You can install the development version of egvtools from GitHub with:

# install.packages("pak")
pak::pak("aavotins/egvtools")

Usage

Functions in this package can be devided in two parts with extra intermediate wrapper:

  1. helper functions to prepare analysis templates for reproduction:
  1. intermediate wrapper around terra::ifel():
  • create_backgrounds() — build consistent background rasters, guarding spatial cover, resolution, coordinate reference system, exact pixel matching, etc.;
  1. core analysis functions - small workflows, that are easily generalizable to other areas or usecases. Every function guards spatial cover, resolution, coordinate reference system, exact pixel matching, etc.:
  • polygon2input() — rasterize polygons to ultra-high-resolution template, handle background/mask;

  • input2egv() — normalize/align ultra-high-resolution inputs to broader-resolution EGV output rasters with guards to template;

  • downscale2egv() — downscale coarse rasters to template grid and optionally smooth with IDW;

  • distance2egv() — distances to features in inputs, summarised to EGV resolution with optional gap filling at the edges;

  • landscape_function() — landscape-level per-zone metrics, tiled.

In this package we use various geodata. Vector data need to be polygonised before polygon2input(). Multiple outputs of this function can be combined before creating EGVs.

We use term input for raster layers of higher resolution (exact multiple) than EGV used for species distribution analysis. These layers are for geodata harmonisation and standartisation in a much faster and memory-friendly approach.

Every other function ending with *egv() and landscape_*() and radius_*() functions create standartised and harmonised EGVs.
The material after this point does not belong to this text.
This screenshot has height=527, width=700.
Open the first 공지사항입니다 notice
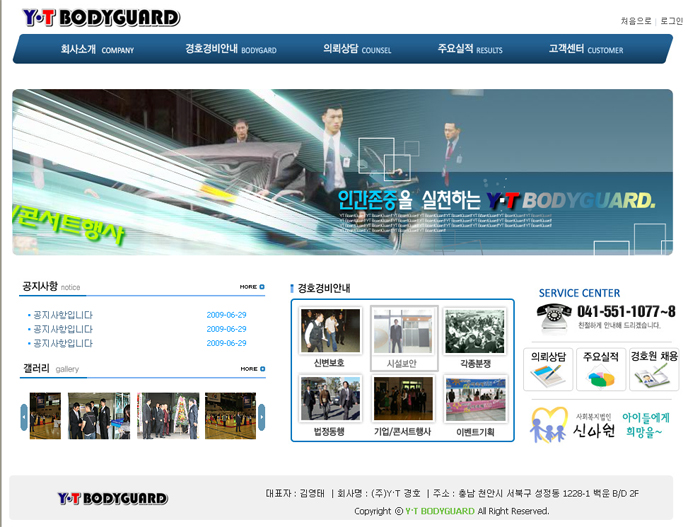(x=63, y=315)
Functions ending with *egv() and landscape_*() function operate at EGV cell resolution. While radius_function() creates output matching EGV template with cell values representing aggregated information from larger scales (at specified radius around every EGV-cells center with mode=“dense” or spatially sparse aggregation with mode=“sparse”).

Code of Conduct

Please note that the egvtools project is released with a Contributor Code of Conduct. By contributing to this project, you agree to abide by its terms.